SNFGE SNFGE
 
Thématique :
- Endoscopie - Imagerie
Originalité :
Intermédiaire
Solidité :
Intermédiaire
Doit faire évoluer notre pratique :
Dans certains cas
 
 
Nom du veilleur :
Professeur Christophe CELLIER
Coup de coeur :
 
 
Gastroenterology
  2017/09  
 
  2017 Sep;153(3):732-742.e1.  
  doi: 10.1053/j.gastro.2017.05.047.  
 
  Risk Stratification for Covert Invasive Cancer Among Patients Referred for Colonic Endoscopic Mucosal Resection: A Large Multicenter Cohort.  
 
  Burgess NG, Hourigan LF, Zanati SA, Brown GJ, Singh R, Williams SJ, Raftopoulos SC, Ormonde D, Moss A, Byth K, Mahajan H, McLeod D, Bourke MJ  
  https://www.ncbi.nlm.nih.gov/pubmed/28583826  
 
 

Abstract

BACKGROUND & AIMS:

Among patients with large colorectal sessile polyps or laterally spreading lesions, it is important to identify those at risk for submucosal invasive cancer (SMIC). Lesions with overt endoscopic evidence of SMIC are referred for surgery, although those without these features might still contain SMIC that is not visible on endoscopic inspection (covert SMIC).

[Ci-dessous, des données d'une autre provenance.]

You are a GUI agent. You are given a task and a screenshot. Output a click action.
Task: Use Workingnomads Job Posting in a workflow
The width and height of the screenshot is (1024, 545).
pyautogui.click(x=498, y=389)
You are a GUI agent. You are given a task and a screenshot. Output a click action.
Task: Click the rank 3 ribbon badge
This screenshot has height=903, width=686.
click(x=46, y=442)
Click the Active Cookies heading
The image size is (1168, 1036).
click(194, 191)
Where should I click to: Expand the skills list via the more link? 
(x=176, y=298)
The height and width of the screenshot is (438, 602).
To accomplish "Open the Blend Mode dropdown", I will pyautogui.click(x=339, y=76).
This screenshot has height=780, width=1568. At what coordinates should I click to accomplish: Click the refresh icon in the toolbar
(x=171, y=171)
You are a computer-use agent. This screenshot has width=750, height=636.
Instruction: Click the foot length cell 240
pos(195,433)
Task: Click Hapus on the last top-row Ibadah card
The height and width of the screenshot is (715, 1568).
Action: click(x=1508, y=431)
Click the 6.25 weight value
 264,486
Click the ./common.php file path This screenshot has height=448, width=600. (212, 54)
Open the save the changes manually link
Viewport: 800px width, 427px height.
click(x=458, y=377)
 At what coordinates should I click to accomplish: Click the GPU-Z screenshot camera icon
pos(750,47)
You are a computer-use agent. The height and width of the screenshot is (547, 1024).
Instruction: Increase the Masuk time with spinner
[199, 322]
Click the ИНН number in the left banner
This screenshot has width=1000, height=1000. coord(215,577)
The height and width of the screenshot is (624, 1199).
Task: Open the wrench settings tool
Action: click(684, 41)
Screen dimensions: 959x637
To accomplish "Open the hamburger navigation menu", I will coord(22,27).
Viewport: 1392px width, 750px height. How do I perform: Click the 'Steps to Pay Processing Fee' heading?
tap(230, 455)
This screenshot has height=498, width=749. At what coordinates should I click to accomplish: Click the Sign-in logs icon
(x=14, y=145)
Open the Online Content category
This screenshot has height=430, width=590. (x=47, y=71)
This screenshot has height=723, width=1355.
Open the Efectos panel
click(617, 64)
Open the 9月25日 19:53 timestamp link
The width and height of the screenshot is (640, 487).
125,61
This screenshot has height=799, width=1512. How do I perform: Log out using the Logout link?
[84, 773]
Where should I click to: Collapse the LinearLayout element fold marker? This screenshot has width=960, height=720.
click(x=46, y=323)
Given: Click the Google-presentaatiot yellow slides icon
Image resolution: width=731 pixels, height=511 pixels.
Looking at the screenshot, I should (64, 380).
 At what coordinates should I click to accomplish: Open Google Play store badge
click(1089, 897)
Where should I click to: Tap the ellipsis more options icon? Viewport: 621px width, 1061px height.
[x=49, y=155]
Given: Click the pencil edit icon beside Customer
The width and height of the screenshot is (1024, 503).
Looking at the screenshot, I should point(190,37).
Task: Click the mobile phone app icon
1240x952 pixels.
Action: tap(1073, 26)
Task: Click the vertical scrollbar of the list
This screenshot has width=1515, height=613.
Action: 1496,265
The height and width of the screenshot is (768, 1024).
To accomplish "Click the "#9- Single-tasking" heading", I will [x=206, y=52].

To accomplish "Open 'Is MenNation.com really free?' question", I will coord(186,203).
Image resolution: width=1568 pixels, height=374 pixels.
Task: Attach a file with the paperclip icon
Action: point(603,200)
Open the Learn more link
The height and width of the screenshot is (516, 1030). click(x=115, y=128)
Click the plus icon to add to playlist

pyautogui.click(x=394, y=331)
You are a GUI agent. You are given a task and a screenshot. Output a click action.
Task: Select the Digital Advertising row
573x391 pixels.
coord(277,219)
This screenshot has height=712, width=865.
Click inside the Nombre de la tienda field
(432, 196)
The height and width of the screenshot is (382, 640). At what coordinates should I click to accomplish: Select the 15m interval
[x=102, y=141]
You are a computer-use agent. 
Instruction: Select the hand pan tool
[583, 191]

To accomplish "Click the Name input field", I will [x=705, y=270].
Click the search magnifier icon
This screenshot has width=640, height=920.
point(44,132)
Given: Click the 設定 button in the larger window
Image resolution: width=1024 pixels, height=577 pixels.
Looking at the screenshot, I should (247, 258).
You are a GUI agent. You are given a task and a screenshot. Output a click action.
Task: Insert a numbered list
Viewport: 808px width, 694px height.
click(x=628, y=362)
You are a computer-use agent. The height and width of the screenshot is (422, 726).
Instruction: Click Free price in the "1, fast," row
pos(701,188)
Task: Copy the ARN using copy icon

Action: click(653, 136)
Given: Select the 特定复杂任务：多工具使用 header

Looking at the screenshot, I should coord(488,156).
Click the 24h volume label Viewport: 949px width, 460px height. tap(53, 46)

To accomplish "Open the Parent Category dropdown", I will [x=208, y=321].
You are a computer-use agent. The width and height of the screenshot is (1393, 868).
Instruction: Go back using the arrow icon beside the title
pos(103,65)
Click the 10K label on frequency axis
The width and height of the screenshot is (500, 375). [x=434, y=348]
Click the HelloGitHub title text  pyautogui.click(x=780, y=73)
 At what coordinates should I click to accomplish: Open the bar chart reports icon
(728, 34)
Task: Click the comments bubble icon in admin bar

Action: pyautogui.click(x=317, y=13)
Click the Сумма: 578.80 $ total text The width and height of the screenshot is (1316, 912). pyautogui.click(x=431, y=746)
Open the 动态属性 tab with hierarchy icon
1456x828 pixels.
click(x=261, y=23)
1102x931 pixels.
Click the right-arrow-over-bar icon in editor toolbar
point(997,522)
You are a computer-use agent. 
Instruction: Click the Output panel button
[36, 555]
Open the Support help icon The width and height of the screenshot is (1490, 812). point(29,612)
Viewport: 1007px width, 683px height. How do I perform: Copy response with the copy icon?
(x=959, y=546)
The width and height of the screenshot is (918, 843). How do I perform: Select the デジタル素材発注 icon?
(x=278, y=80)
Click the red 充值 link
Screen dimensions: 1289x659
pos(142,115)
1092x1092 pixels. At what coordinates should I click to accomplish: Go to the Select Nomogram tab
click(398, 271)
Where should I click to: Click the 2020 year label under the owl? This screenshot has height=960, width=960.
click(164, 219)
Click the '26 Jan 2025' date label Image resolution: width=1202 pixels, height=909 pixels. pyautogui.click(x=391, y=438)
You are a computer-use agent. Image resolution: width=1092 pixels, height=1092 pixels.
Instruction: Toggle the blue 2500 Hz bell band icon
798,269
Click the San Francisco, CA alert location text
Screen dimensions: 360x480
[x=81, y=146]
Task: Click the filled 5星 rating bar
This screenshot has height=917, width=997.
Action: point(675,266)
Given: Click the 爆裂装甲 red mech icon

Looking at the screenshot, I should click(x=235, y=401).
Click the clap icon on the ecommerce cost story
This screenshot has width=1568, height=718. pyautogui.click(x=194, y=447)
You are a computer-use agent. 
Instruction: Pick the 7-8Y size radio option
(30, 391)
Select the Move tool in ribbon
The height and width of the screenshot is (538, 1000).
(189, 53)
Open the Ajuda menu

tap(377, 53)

Lesions with a high covert SMIC risk might be better suited for endoscopic submucosal dissection than for endoscopic mucosal resection (EMR). We analyzed a group of patients with large colon lesions to identify factors associated with SMIC, and examined lesions without overt endoscopic high-risk signs to determine factors associated with covert SMIC.

METHODS:

We performed a prospective cohort study of consecutive patients referred for EMR of large sessile or flat colorectal polyps or laterally spreading lesions (≥20 mm) at academic hospitals in Australia from September 2008 through September 2016. We collected data on patient and lesion characteristics, outcomes of procedures, and histology findings. We excluded serrated lesions from the analysis of covert SMIC due to their distinct phenotype and biologic features.

RESULTS:

We analyzed 2277 lesions (mean size, 36.9 mm) from 2106 patients (mean age, 67.7 years; 53.2% male). SMIC was evident in 171 lesions (7.6%). Factors associated with SMIC included Kudo pit pattern V, a depressed component (0-IIc), rectosigmoid location, 0-Is or 0-IIa+Is Paris classification, non-granular surface morphology, and increasing size. After exclusion of lesions that were obviously SMIC or serrated, factors associated with covert SMIC were rectosigmoid location (odds ratio, 1.87; P = .01), combined Paris classification, surface morphology (odds ratios, 3.96-22.5), and increasing size (odds ratio, 1.16/10 mm; P = .012).

CONCLUSIONS:

In a prospective study of 2106 patients who underwent EMR for large sessile or flat colorectal polyps or laterally spreading lesions, we associated rectosigmoid location, combined Paris classification and surface morphology, and increasing size with increased risk for covert malignancy. Rectosigmoid 0-Is and 0-IIa+Is non-granular lesions have a high risk for malignancy, whereas proximally located 0-Is or 0-IIa granular lesions have a low risk. These findings can be used to inform decisions on which patients should undergo endoscopic submucosal dissection, EMR, or surgery. ClinicalTrials.gov, Number: NCT02000141.

 

 
Question posée
 
Stratification du risque de cancer invasif pour les lésions coliques sessiles ou planes étendues référées pour mucosectomie.
 
Question posée
 
Cette série issue d'une énorme cohorte de suivi australienne suggère que les lésions sigmoïdiennes, 0-Is or 0-IIa+Is dans la classification de Paris et d'une taille > 2 cm ont une plus forte probabilité d'invasion sous muqueuse et que ces critères pourraient être pris en compte dans la stratégie thérapeutique pour discuter une éventuelle dissection sous muqueuse ou une colectomie.
 
Commentaires

Cette étude est démonstrative par le nombre important de lésions évaluées, avec cependant des résultats connus hormis la localisation sigmoïdienne pour la prédiction endoscopique des lésions coliques invasives. Par ailleurs le risque plus important de perforation de la dissection sous muqueuse dans le sigmoïde devrait également être pris en compte dans la stratégie de résection par voie endoscopique.